The attention ledger is not a financial system. It tracks where human cognitive energy is directed — and enforces a conservation law that makes that tracking meaningful. Gratitude tokens are a downstream consequence, not the primary data structure. The ledger itself tracks focus, not money.

Blockchain's insight was that global consensus enables trustless finance. The attention ledger's insight is that **you don't need global consensus if what you're tracking is locally conserved.** Conservation gives you the same integrity guarantee that consensus provides for money, but without the coordination cost.

Think of it this way: if you're tracking something that can be *copied* (like digital money), you need everyone to agree on a single history to prevent counterfeiting. But if you're tracking something that *physically can't be in two places at once* (like a person's focus), you just need local witnesses to confirm that it moved, and math to confirm that the total didn't change.
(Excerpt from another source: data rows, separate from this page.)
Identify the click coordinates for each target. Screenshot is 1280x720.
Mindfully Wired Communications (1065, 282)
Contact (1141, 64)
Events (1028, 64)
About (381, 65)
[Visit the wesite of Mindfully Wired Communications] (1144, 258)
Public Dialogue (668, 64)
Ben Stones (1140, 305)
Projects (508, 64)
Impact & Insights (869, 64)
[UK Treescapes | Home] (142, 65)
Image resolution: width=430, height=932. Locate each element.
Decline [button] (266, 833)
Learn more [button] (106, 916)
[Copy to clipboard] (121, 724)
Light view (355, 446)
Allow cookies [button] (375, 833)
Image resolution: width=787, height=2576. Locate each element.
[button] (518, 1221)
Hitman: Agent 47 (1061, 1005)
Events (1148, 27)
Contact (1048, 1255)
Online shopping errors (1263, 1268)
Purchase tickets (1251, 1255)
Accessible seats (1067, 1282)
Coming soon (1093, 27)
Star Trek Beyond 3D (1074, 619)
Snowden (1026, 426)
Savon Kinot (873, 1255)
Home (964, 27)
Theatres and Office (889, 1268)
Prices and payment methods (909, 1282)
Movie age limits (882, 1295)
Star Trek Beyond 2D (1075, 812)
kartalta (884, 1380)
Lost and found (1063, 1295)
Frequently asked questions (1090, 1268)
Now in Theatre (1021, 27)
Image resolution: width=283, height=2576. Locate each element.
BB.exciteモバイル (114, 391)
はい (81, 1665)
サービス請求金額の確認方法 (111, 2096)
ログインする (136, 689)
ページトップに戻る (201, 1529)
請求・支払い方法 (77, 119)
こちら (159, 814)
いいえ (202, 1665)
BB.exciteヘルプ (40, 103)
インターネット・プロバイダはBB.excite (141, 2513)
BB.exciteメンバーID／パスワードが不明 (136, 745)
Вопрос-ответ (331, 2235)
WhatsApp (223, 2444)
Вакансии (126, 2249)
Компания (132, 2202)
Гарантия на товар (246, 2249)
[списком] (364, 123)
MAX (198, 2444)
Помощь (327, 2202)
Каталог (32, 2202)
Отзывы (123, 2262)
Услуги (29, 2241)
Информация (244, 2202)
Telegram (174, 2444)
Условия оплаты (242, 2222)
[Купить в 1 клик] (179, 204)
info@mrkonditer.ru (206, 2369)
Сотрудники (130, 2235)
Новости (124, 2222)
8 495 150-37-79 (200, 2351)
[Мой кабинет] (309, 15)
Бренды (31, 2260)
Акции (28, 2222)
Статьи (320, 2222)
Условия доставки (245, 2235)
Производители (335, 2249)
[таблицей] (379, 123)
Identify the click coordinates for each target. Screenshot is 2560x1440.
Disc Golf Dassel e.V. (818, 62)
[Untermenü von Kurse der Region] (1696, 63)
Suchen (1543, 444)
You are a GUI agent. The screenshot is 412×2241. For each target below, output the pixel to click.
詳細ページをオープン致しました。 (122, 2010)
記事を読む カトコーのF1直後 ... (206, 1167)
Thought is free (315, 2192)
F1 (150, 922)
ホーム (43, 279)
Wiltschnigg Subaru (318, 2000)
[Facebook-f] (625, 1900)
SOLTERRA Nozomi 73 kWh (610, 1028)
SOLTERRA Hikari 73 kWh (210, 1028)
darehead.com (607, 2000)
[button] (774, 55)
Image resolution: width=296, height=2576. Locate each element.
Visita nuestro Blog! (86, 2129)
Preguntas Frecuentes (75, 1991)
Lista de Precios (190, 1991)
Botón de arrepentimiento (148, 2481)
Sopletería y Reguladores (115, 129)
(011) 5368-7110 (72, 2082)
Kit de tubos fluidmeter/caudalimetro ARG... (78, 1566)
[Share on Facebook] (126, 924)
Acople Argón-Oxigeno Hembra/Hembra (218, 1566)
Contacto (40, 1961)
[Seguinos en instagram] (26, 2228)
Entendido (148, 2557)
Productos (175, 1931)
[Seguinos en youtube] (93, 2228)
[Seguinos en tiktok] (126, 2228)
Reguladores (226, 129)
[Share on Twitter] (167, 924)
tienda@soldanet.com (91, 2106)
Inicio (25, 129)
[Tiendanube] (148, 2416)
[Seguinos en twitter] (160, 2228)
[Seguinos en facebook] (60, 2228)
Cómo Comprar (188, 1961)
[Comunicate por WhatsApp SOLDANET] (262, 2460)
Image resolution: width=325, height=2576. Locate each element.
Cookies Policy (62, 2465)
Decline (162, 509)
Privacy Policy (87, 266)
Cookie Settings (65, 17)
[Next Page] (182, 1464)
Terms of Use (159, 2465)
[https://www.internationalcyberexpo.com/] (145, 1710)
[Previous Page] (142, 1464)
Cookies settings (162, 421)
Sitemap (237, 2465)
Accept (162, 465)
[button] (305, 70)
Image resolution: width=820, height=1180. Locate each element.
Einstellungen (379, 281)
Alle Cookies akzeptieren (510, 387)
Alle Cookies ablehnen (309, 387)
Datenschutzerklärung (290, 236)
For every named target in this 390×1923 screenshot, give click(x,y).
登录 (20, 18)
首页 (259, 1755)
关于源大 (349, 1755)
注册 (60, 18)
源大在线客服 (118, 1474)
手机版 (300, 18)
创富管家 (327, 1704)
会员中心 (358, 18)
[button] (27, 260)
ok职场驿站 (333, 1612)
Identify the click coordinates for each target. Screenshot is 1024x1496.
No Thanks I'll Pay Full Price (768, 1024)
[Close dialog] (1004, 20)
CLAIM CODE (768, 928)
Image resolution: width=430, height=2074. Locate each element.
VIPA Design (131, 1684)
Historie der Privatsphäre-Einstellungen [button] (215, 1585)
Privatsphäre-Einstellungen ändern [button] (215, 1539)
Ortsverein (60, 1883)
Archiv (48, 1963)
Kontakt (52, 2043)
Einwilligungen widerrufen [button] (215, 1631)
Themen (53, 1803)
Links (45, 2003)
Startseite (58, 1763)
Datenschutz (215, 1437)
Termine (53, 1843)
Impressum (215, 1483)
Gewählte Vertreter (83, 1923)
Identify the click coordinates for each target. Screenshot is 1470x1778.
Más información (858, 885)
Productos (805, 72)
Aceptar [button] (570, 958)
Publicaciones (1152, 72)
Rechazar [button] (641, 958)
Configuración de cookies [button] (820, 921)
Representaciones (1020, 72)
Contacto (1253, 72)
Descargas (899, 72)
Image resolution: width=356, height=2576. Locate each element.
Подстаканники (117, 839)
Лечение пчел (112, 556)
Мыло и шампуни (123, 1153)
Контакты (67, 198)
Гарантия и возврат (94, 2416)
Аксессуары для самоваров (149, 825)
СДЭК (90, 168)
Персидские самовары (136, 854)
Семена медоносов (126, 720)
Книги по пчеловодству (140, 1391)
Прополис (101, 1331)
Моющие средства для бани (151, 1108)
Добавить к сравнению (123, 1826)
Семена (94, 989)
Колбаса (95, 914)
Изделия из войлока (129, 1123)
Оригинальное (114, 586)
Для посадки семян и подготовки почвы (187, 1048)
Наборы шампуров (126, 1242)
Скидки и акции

What becomes possible when attention is a conserved, verifiable quantity:

- **Governance without polling.** A community can see where its collective focus actually is — not where people *say* it is — and allocate resources accordingly. Attention becomes a continuous, unforgeable vote.
- **Credentialing through demonstrated focus.** A contributor's track record is not a résumé or a reputation score — it is a hash-chained, witness-certified log of sustained cognitive investment. Verified attention history could serve as a new kind of credential.
- **Economics grounded in physical reality.** The gratitude bridge converts verified focus into tokens backed by something that cannot be manufactured: human time and attention. This is currency that inherits its scarcity from cognition, not from protocol rules.
- **Coordination without platforms.** Two unrelated projects never need a shared server, a shared token, or a shared governance structure. The system shards naturally along intention lines — each project is its own self-contained ledger.

The scarce resource is attention itself — and you already have exactly one unit of it.